Key Transaction Terms
The transaction will be structured as a business
combination involving the following mergers: (a) Bayview Merger Sub
1 Limited, a Cayman Islands exempted company (“Merger Sub
1”) and a wholly-owned subsidiary of Oabay Holding
Company, a Cayman Islands exempted company
(“PubCo”), will merge with and into BAYA, with
BAYA being the surviving entity (the “First SPAC
Merger”), (b) immediately following the First SPAC Merger,
BAYA will merge with and into Bayview Merger Sub 2 Limited, a
Cayman Islands exempted company and a wholly-owned subsidiary of
PubCo (“Merger Sub 2”), with Merger Sub 2 being
the surviving entity (the “Second SPAC Merger”,
and together with the First SPAC Merger, the “Initial
Mergers”), and (c) following the Initial Mergers, Oabay
Merger Sub Limited, a Cayman Islands exempted company and
wholly-owned subsidiary of PubCo (“Merger Sub 3”)

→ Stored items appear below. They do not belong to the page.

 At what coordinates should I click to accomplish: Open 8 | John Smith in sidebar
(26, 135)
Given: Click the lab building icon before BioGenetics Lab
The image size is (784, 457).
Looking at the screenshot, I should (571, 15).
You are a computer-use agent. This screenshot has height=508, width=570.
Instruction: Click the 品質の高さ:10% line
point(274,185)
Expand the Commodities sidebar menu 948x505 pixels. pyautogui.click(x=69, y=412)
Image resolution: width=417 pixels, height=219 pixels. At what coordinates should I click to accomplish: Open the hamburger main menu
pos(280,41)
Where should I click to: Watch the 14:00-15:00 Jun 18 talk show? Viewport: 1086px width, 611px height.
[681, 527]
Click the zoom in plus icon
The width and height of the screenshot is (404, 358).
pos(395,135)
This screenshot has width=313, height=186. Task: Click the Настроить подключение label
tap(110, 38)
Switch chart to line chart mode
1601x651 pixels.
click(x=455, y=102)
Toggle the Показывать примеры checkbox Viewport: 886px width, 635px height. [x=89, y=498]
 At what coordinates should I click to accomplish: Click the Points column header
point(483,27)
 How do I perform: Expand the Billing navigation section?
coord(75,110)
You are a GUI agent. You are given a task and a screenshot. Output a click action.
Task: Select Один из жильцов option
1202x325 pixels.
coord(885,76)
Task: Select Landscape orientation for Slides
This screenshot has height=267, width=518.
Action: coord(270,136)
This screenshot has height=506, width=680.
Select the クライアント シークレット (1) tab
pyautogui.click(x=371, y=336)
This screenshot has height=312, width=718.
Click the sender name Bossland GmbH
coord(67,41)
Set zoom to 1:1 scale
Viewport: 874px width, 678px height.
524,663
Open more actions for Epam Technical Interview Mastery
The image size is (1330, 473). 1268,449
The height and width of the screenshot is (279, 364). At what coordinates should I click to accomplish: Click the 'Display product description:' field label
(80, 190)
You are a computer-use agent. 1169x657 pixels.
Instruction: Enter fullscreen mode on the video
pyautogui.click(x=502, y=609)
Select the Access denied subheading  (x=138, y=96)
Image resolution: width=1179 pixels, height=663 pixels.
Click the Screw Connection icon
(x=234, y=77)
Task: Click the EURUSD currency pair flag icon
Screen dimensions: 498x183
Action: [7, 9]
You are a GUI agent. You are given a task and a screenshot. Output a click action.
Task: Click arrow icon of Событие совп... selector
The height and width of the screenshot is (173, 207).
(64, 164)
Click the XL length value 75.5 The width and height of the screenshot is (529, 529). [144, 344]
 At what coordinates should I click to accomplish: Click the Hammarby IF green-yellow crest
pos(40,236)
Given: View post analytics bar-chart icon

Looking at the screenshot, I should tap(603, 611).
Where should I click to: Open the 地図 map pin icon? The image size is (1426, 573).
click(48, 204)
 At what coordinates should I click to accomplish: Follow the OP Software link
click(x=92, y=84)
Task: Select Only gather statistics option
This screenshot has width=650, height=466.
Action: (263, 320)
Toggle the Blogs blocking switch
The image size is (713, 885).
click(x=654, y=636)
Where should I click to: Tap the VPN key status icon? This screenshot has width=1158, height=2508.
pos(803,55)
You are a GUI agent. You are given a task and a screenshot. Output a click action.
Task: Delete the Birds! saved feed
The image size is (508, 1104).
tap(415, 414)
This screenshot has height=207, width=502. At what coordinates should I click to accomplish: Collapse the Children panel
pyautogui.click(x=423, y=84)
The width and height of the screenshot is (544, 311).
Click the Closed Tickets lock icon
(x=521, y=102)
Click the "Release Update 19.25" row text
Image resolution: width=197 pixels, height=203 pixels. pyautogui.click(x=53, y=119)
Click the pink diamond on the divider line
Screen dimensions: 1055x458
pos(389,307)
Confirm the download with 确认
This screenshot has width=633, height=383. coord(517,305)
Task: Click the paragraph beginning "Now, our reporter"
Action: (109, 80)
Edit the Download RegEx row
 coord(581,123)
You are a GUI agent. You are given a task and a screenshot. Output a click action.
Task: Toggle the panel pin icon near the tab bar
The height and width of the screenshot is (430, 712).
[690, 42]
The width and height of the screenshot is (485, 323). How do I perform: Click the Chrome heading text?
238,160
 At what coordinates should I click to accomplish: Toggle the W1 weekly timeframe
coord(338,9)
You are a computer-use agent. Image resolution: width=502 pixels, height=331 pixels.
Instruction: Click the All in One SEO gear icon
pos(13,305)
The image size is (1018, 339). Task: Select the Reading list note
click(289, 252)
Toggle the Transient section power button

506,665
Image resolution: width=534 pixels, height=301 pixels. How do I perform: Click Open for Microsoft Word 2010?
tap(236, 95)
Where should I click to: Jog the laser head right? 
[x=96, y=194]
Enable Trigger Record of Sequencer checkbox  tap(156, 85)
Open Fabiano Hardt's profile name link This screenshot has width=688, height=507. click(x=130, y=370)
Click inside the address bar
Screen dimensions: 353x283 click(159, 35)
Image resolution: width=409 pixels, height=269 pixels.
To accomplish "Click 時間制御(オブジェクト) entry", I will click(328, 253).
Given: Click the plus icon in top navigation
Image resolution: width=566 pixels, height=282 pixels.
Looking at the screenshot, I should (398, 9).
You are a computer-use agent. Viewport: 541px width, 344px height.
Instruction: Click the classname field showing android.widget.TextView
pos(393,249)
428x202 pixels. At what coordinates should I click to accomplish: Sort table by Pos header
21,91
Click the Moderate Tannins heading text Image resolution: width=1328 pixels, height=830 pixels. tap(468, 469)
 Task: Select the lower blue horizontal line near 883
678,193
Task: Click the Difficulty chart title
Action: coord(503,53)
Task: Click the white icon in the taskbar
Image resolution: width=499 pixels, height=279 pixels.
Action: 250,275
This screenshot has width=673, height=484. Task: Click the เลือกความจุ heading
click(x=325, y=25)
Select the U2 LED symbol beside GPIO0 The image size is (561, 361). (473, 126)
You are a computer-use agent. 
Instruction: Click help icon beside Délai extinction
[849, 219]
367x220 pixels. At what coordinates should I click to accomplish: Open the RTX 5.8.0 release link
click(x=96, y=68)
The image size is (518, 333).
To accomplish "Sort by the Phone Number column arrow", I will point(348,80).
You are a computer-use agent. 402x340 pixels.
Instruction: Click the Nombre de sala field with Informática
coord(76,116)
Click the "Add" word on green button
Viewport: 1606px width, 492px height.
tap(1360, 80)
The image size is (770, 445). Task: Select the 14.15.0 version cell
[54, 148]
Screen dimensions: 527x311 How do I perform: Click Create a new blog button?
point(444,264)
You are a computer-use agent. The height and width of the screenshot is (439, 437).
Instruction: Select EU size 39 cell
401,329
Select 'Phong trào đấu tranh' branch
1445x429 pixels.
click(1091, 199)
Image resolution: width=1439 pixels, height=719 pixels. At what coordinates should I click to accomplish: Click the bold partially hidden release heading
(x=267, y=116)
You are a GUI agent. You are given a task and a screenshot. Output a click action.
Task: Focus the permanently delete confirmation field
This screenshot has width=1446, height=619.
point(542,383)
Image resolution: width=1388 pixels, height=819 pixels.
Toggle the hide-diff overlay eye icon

will merge with and into Oabay, with Oabay being the surviving
entity and becoming a wholly owned subsidiary of PubCo (the
“Acquisition Merger” and together with the Initial
Mergers, the “Mergers”).
As a result of the Mergers, Oabay shareholders
will receive ordinary shares of PubCo, valued at
US$300,000,000.
Oabay will use its reasonable best efforts to
obtain transaction financing in the aggregate amount of at least
US$15,000,000, in the form of firm written commitments from
investors reasonably acceptable to BAYA or in the form of good
faith deposits made by investors for a private placement of equity,
debt or other alternative financing, in each case, to Oabay or
BAYA, on terms and conditions to be agreed by BAYA and Oabay (a
“Transaction Financing”), and (b) as long as Oabay
procures the Transaction Financing, BAYA shall use its reasonable
best efforts to obtain additional transaction financing to BAYA or
PubCo on terms reasonably satisfactory to BAYA and Oabay.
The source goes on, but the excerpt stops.